When cold starts matter

User-facing synchronous APIs

An HTTP endpoint where a 500ms cold start gets passed to the user as added latency. For login, checkout, or other critical user paths, cold starts directly degrade experience.

Mitigations: smaller runtime + smaller package, Provisioned Concurrency for predictable traffic, switch to Cloud Run / ECS / EC2 for steady high-traffic services where Lambda's economics don't justify the latency.

Streaming/real-time

Functions invoked by Kinesis or DynamoDB Streams with low sustained traffic can cold-start frequently. A 500ms cold start on a stream that expects sub-100ms latency adds noticeable lag.

Internal async services

Background jobs, queue consumers, scheduled tasks. Cold starts don't affect users directly. Mitigation usually isn't necessary.

Provisioned Concurrency: the explicit trade-off

Provisioned Concurrency reserves Lambda instances in a "warm" state ready to serve requests instantly. Pricing:

  • $0.0000041666 per GB-second of provisioned capacity
  • Plus $0.000005556 per GB-second of actual usage (cheaper than on-demand)

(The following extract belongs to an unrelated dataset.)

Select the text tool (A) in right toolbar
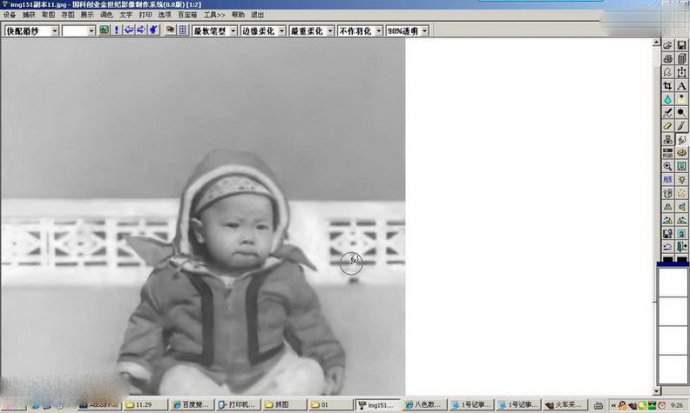 click(681, 86)
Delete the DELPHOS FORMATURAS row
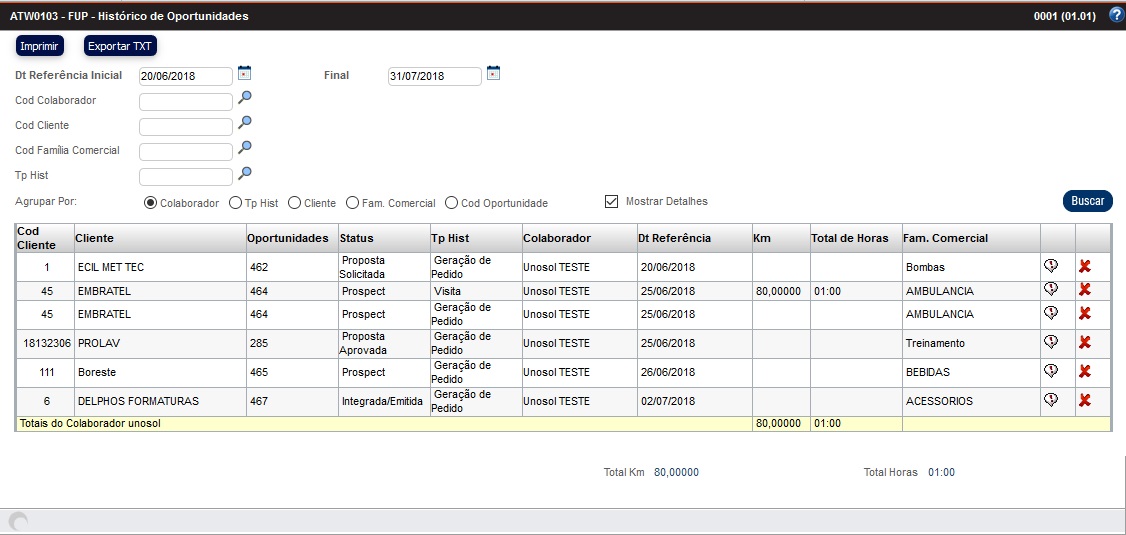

For a 512 MB function with 10 provisioned instances running 24/7: 10 × 0.5 GB × 3600s × 24h × 30d × $0.0000041666 = $54/month for provisioned capacity, plus usage charges on top.

Crossover with on-demand: roughly when sustained traffic exceeds 5M-10M requests/month per function. Below that, on-demand is cheaper despite cold starts. Above that, Provisioned Concurrency actually saves money AND eliminates cold starts.

When to use Provisioned Concurrency

  • Critical user-facing endpoints with sustained traffic
  • Functions where cold-start latency violates SLA
  • Predictable workloads where you can right-size provisioned capacity

When NOT to use it

  • Low-traffic functions (less than ~1M req/month)
  • Functions invoked irregularly
  • Dev/staging or internal-only services

Set up auto-scaling on Provisioned Concurrency to match traffic patterns. Static provisioning often over-provisions and wastes money.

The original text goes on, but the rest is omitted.